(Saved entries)
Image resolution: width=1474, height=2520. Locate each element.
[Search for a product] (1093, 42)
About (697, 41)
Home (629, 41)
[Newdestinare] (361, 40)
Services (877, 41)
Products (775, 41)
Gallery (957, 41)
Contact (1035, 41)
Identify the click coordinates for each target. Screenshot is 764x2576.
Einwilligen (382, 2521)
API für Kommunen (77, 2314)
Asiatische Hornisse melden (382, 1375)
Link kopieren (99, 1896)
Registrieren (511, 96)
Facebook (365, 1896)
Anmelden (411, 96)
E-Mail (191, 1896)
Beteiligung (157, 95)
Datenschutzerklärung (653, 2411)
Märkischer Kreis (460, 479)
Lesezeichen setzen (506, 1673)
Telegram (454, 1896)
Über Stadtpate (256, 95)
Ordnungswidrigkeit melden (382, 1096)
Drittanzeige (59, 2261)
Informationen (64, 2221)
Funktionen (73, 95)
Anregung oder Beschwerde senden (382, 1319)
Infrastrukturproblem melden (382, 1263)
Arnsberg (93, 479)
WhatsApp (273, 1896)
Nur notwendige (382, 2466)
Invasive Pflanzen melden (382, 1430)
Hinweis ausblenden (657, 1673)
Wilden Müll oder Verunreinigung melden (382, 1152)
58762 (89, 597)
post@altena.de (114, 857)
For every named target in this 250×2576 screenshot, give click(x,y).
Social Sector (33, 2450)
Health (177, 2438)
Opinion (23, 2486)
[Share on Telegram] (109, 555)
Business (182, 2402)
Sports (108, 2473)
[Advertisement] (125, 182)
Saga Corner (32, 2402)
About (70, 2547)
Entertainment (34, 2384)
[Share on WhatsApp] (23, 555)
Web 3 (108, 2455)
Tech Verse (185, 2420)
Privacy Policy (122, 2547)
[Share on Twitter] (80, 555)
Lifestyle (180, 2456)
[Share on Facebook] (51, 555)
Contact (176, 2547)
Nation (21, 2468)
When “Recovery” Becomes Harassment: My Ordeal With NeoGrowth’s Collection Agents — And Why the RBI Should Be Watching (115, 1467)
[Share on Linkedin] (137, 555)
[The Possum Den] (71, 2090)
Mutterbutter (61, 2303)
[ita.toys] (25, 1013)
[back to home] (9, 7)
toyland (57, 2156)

▸ Requirement: From the line containing "Web 3 (108, 2455)" to the last line of the data above, copy each line exactly and add nothing.

▸ Answer space:
Web 3 (108, 2455)
Tech Verse (185, 2420)
Privacy Policy (122, 2547)
[Share on Twitter] (80, 555)
Lifestyle (180, 2456)
[Share on Facebook] (51, 555)
Contact (176, 2547)
Nation (21, 2468)
When “Recovery” Becomes Harassment: My Ordeal With NeoGrowth’s Collection Agents — And Why the RBI Should Be Watching (115, 1467)
[Share on Linkedin] (137, 555)
[The Possum Den] (71, 2090)
Mutterbutter (61, 2303)
[ita.toys] (25, 1013)
[back to home] (9, 7)
toyland (57, 2156)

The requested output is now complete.